Protein content: One cup of oats accommodates 11 grams and 307 calories.
5. Cottage Cheese
Cottage cheese is low in fat and calories but rich in calcium, phosphorus, selenium, vitamin B12, riboflavin, and other nutrients.
Protein content: 226 grams of cottage cheese with 1% fat provides 28 grams of protein and 163 calories.
6. Greek Yogurt
Greek yogurt is also known as strained yogurt, is one of the thick types of yogurt. It mixes well with sweet and savory meals and has a creamy taste, and is also rich in nutrients.
Protein content: 170-gram of Greek yogurt has 7 grams of protein and 100 calories.
Milk provides every essential nutrient that the body desire. Milk is a source of high-quality protein, calcium, phosphorus, and riboflavin.
Protein content: One cup of whole milk offers 8 grams of protein and 149 calories.
Broccoli is one of the healthiest vegetables that accommodates vitamin C, vitamin K, fiber, and potassium. It also offers bioactive nutrients beneficial for cancer.
Protein content: 96 grams of chopped broccoli provides 3 grams of protein and 31 calories.
9. Lean Beef
Lean beef is full of protein and bioavailable iron, vitamin B12, and a big number of other vital nutrients.
Protein content: 85-gram of lean sirloin steak provide 25 grams of protein and 186 calories.
Tuna is one of the well-liked fish. You can eat baked tuna or with salads. Tuna is low in fat and calories but a very good source of protein. It is also a rich source of nutrients and accommodates omega-3 fats.
Protein content: 142 grams of tune provides 27 grams of protein and 128 calories.
Quinoa is one of the approved pseudo-cereal contemplated as a superfood. Quinoa is high in vitamins, minerals, fiber, and antioxidants. It also has various health benefits.
Protein content: 185 grams of cooked quinoa provides 8 grams and 222 calories.
12. Whey Protein Supplements
Whey protein is full of protein from dairy foods that can be helpful to upgrade muscle mass and loss weight. Protein supplements are very easy to consume especially when you are not able to cook.
Protein content: It depends on brands.
Lentils are rich in fiber, magnesium, potassium, iron, folate, copper, manganese, and other nutrients. They are one of the ideal sources of plant-based protein.
They are also the best option for vegans and vegetarians.
Protein content: 198 grams of boiled lentils have 18 grams and 230 calories.
14. Ezekiel Bread
Ezekiel bread is a form of organic and germinated whole grains and legumes, with millet, barley, spelled, wheat, soybeans, and lentils.
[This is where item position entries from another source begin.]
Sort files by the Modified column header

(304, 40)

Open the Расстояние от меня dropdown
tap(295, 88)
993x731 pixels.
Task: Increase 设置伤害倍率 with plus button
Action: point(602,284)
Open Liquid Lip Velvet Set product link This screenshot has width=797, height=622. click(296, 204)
In contrast with other bread, they are rich in protein, fiber, and crucial nutrients.
Protein content: One slice of Ezekiel bread has 4 grams and 80 calories.
15. Pumpkin Seeds
Pumpkin seeds are astonishingly rich in nutrients, iron, magnesium, and zinc.
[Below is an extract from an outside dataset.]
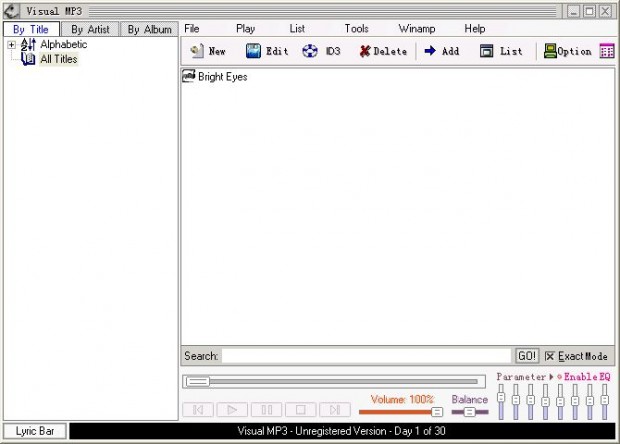The width and height of the screenshot is (620, 444).
Task: Open the List toolbar icon
Action: click(x=486, y=51)
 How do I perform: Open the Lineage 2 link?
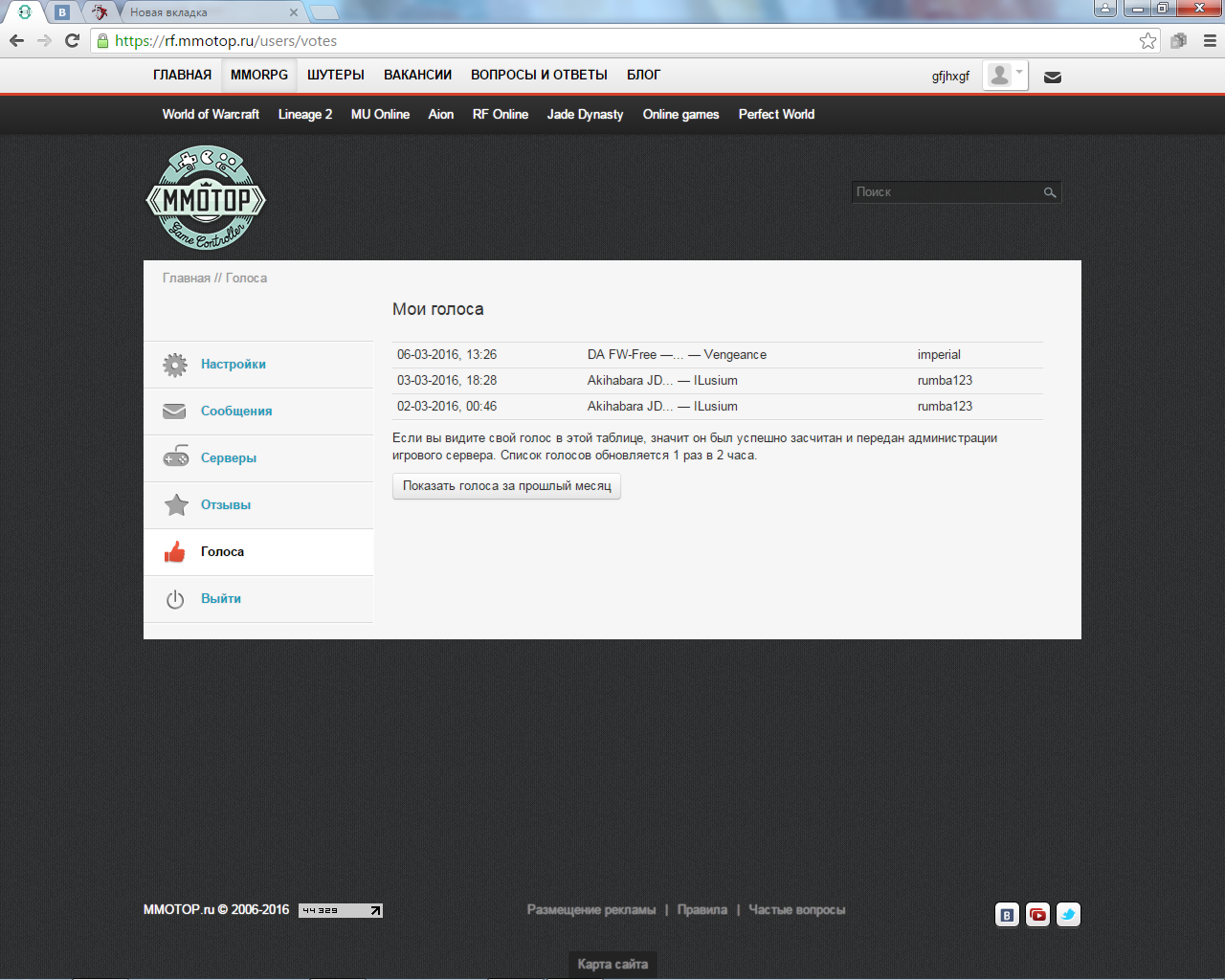(x=305, y=114)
Protein content: 28 grams of pumpkin seeds has 9 grams of protein and 158 calories.
16. Turkey Breast
Turkey breast accommodates almost every kind of protein, including little fat and calories. It also offers vitamins and minerals.
Protein content: 85-gram turkey breast accommodates 26 grams and 125 calories.
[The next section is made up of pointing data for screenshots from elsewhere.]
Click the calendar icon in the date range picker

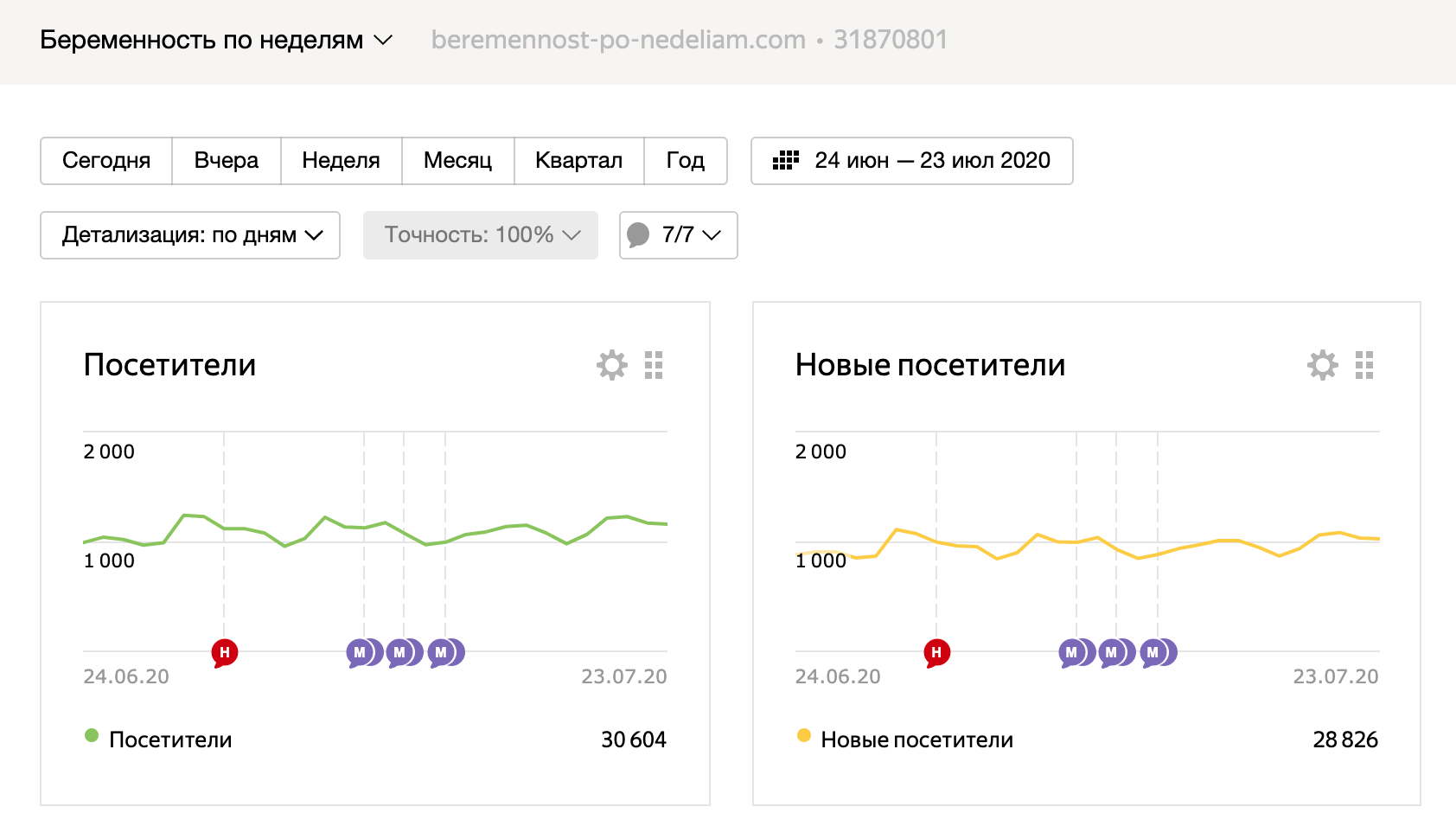pyautogui.click(x=785, y=160)
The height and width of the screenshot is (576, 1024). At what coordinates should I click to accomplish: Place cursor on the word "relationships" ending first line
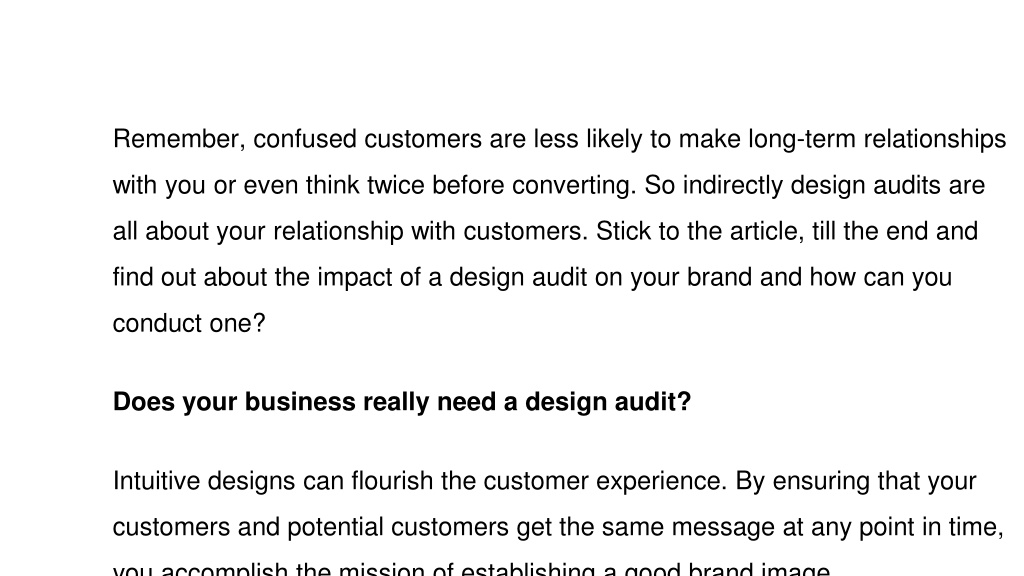(x=935, y=140)
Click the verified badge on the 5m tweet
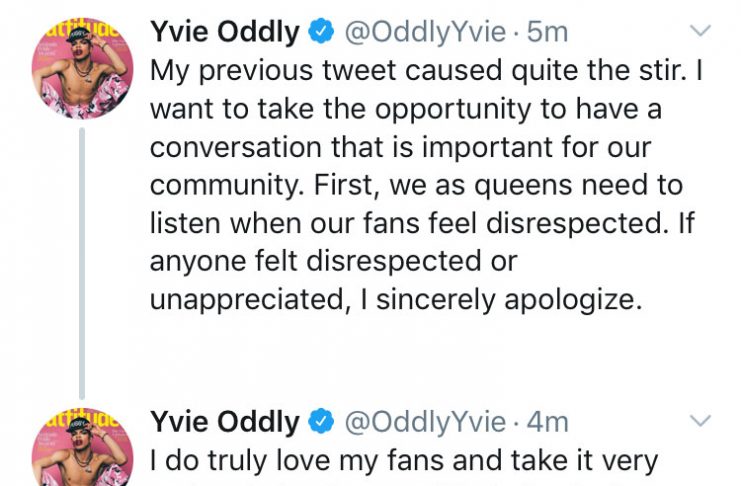 coord(321,32)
We all know that every kind of fish is rich in important nutrients. However, some are rich in omega-3 fatty acids.
Protein content: 19 grams of fish has per 85- grams and only 175 calories.
Shrimp is low-calorie seafood, but rich in various nutrients, including selenium, and vitamin B12. They also provide omega-3 fatty acids.
Protein content: A 85-gram of serving shrimp has 20 grams and only 84 calories.
19. Brussels Sprouts
Brussels sprouts are rich in fiber, vitamin C, and various nutrients.
Protein content: 78 grams of brussels sprouts accommodates 2 grams of protein and 28 calories.
Peanuts are rich in protein, fiber, and magnesium. They are also helpful for weight loss. Peanut butter is also rich in protein and high in calories.
Protein content: 28 grams of peanuts accommodates 7 grams and 161 calories.